Process Creation
Creating processes is a fundamental requirement of modern operating systems above a certain size. Xous supports process creation, although it does not prescribe an executable format nor does it even have a built-in loader.
Process creation arguments vary depending on the platform being targeted, making this one of the less portable aspects of Xous. All platforms support the CreateProcess
syscall, however the arguments to this syscall vary widely.
Creating Processes in Hosted Mode
In Hosted mode, the ProcessArgs
struct contains a full command line to be passed directly to the shell. This is actually used by the kernel during its init routine when it spawns each child process of PID 1.
Internally, the parent process is responsible for launching the process as part of the create_process_post()
that gets called after the successful return of the CreateProcess
syscall. As part of this, the hook sets various environment variables for the child process such as its 16-byte key stored in the XOUS_PROCESS_KEY
variable, as well as the PID stored in the XOUS_PID
variable.
Creating Processes in Test Mode
Test mode is a special case. Tests don't want to depend on files in the filesystem, particularly as multiple tests are running at the same time. To work around this, processes are created as threads. This is a special case intended to support heavily-parallel machines that can run all thread tests simultaneously, and is not normally used.
Creating Processes on Native Hardware (e.g. RISC-V)
Process creation on real hardware requires a minimum of six pieces of information. These are all defined in the ProcessInit
struct, which gets passed directly to the kernel:
pub struct ProcessInit {
// 0,1 -- Stack Base, Stack Size
pub stack: crate::MemoryRange,
// 2,3 -- Text Start, Text Size
pub text: crate::MemoryRange,
// 4 -- Text destination address
pub text_destination: crate::MemoryAddress,
// 5 -- Entrypoint (must be within .text)
pub start: crate::MemoryAddress,
}
The stack
defaults to 128 kB growing downwards from 0x8000_0000
.
text
refers to a region of memory INSIDE YOUR PROGRAM that will be detached and moved to the child process. This memory will form the initialization routine for the child process, and should contain no .bss
or .data
sections, unless it also contains code to allocate and set up those sections.
text_destination
describes the offset where text
will be copied. This address is determined by the link address of your initialization program.
The start
is the address where the program counter will start. This is the address of your program's entrypoint. It must reside within the allocated text section, beginning at text_destination
.
Native Hardware Entrypoint
The entrypoint for native hardware takes four arguments. When combined, these four arguments form a Server ID that can be used for sending additional data from the parent process to the child. An example loader program might look like the following:
pub extern "C" fn init(a1: u32, a2: u32, a3: u32, a4: u32) -> ! {
let server = xous::SID::from_u32(a1, a2, a3, a4);
while let Ok(xous::Result::Message(envelope)) =
xous::rsyscall(xous::SysCall::ReceiveMessage(server))
{
match envelope.id().into() {
StartupCommand::WriteMemory => write_memory(envelope.body.memory_message()),
StartupCommand::FinishStartup => finish_startup(server, envelope),
StartupCommand::PingResponse => ping_response(envelope),
_ => panic!("unsupported opcode"),
}
}
panic!("parent exited");
}
This compiles down to a very efficient program that can be used to load a larger program into the new address space. Memory is written using the WriteMemory
opcode to load new pages into the nascent process, and FinishStartup
is used to shut down the server and jump to the new process entrypoint.

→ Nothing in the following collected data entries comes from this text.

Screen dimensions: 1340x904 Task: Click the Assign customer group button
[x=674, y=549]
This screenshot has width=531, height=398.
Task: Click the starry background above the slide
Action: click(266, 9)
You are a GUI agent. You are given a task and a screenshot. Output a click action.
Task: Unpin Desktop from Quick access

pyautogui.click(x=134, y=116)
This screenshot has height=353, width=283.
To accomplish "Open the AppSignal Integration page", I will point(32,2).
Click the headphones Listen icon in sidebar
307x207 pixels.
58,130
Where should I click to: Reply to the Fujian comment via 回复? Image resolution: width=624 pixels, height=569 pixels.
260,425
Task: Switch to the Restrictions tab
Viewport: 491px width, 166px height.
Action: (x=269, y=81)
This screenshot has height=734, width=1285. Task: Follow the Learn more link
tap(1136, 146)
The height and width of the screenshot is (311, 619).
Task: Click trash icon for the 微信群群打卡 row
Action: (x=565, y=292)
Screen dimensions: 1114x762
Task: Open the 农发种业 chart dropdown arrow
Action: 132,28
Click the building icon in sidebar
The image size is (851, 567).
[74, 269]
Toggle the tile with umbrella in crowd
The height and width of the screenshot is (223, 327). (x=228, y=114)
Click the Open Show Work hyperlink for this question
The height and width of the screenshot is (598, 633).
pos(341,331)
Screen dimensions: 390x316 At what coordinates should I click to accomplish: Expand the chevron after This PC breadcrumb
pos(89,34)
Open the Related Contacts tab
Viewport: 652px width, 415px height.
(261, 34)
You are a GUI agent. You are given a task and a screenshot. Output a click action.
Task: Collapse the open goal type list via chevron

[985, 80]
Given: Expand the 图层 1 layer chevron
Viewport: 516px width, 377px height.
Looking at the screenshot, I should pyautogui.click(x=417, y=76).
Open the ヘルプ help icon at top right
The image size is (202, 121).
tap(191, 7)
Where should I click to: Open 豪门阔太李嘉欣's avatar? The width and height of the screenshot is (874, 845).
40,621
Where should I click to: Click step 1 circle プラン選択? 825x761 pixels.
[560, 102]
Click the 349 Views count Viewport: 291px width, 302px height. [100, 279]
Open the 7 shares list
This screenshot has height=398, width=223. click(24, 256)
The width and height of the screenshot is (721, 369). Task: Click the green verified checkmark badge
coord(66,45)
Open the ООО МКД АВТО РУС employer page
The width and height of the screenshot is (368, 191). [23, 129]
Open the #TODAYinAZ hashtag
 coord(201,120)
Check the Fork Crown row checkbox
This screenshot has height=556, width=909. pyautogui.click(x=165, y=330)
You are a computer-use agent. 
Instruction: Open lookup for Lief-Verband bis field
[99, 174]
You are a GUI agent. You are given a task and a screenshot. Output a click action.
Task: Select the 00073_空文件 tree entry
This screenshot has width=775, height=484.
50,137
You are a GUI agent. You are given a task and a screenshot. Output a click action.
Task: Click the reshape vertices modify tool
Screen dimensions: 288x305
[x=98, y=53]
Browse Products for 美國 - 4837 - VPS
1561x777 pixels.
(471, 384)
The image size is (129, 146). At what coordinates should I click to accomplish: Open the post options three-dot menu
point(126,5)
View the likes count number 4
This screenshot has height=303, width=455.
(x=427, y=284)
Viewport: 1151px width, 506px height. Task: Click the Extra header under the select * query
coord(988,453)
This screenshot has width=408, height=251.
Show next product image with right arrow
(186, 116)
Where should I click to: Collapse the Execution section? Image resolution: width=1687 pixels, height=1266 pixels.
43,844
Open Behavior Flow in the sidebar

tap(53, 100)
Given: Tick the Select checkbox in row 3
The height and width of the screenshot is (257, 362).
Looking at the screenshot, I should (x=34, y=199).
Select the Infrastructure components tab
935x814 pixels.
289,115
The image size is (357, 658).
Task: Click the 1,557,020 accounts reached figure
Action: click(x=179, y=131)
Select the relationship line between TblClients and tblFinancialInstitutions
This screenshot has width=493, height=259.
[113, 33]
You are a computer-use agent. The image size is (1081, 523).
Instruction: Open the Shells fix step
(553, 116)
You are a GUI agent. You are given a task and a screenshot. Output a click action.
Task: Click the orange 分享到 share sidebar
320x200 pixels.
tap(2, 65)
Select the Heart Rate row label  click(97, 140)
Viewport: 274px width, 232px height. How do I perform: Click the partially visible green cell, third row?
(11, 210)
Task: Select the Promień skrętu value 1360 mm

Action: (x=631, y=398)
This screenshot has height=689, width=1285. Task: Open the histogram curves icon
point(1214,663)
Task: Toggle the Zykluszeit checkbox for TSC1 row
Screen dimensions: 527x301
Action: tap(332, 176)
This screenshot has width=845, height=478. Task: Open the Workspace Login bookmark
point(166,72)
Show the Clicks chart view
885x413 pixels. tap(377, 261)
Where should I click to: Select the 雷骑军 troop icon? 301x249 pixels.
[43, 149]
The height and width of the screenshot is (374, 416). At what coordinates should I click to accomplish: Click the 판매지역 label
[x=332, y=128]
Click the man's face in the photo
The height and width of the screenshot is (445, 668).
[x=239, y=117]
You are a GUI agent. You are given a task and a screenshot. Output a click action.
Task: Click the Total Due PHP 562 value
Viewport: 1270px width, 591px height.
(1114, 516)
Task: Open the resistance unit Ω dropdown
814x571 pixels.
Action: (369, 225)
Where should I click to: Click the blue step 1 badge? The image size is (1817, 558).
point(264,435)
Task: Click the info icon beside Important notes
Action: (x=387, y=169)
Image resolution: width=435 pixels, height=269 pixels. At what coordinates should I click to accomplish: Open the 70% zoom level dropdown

Limitations of Created Processes
NOTE: The following is subject to fixes in the kernel, and do not currently apply. This information is presented here in order to explain oddities observed when these features are implemented.
Newly-created processes cannot create servers with a predefined Server ID. They can only create randomized servers.
Processes created using CreateProcess
are not ever scheduled to run. Parent processes must donate their quantum to child processes in order for them to run. This is done with a special syscall.
When a parent process exits, all child processes will also exit. This is because those processes will not be scheduled anymore, so there's no point in letting them continue to run.